With close proximity to natural environments, further research is also needed on the transition of community cats becoming feral cats and vice versa to get a better understanding of the impact community cats are having on local native wildlife. With many of these cat populations being new, community members are often naïve to the high fecundity of cats and are quickly overwhelmed with multiple cats and kittens, especially in communities lacking access to effective veterinary services delivering population management programs [48]. Some community members have been so overwhelmed by the number of cats breeding in their houses that they are abandoning cats in the native bushland [48]. The owners believe that the cats will survive by hunting for their own food and therefore believe that abandoning them in bushland is the best option. Future research into zoonotic disease prevalence in cat populations is also warranted. With population increases, the potential for humans coming in to contact with cats increases and therefore the spread of zoonotic diseases can also rise.

5. Conclusions

This review has systematically reviewed available literature regarding current global cat population management strategies and discussed the literature’s findings in the context of free-roaming cat populations in remote Indigenous communities. All articles focusing on socialised owned cat populations used SS at subsidised costs, and all articles focusing on unsocialised cat populations implemented TNR (and its variants). It is evident that long term trap–neuter–return programs are more effective than short-term or one-off programs, and that supplementing trap–remove into programs where plausible (e.g., by the adoption of social, unwanted cats and/or the euthanasia of cats that test positive to FeLV or FIV) can improve the efficiency of the program.

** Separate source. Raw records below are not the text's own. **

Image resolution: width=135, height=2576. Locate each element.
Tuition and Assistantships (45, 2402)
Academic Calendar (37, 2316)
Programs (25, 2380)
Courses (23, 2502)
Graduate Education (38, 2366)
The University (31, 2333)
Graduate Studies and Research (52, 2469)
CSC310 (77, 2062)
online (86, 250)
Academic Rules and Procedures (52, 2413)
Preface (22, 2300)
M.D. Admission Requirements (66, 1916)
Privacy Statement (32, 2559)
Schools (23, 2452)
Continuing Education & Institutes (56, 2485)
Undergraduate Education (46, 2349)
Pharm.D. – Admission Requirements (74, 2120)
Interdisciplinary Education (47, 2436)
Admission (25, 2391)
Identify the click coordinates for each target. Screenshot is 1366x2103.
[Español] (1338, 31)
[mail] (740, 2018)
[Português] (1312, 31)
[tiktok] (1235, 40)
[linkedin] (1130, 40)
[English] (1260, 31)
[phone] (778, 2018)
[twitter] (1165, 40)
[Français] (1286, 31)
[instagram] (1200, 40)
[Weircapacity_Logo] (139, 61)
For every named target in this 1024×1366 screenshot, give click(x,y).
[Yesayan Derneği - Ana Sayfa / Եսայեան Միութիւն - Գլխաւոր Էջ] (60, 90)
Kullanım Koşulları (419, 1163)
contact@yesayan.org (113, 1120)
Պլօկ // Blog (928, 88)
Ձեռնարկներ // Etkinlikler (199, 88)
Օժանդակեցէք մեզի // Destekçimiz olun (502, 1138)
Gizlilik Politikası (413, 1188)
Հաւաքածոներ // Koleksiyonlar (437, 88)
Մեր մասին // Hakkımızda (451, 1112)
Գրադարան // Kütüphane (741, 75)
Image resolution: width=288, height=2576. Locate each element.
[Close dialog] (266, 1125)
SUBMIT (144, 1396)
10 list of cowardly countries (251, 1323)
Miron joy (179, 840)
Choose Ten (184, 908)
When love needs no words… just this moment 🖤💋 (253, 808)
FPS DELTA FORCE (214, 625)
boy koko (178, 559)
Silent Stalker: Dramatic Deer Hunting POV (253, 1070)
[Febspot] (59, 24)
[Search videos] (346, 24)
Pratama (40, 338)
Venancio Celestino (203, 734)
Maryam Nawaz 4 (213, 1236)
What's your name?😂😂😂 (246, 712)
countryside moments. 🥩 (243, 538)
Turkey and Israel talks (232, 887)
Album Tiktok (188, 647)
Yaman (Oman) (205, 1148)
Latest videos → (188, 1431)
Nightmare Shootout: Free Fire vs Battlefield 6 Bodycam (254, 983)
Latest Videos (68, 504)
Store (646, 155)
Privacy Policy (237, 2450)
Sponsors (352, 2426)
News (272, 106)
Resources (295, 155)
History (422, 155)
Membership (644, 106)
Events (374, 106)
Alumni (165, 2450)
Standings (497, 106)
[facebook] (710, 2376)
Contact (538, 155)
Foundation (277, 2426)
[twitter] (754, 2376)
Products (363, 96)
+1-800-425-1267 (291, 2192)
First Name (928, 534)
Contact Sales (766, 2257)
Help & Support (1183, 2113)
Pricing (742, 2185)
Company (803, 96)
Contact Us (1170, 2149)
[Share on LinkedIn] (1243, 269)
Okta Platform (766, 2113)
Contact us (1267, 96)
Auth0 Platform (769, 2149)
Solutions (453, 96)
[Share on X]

As the cats in these communities are both free-roaming and owned, implementing all three methods simultaneously is recommended. It is difficult to recommend a regimen for the frequency of TNR programs; however, a sustained 75% sterile population is recommended as the overall target. Therefore, subsidised SS of socialised owned cats or TNR of unsocialized cats supplemented with TR when plausible is recommended as a best-practice, humane method of managing cat populations in remote Australian Indigenous communities. It is also recognised that not one plan will fit all and that further research on the micro-level techniques used to deploy TR (trapping tools and techniques) needs to occur. Culturally appropriate community consultation during all processes is vital in achieving a sustainable management program.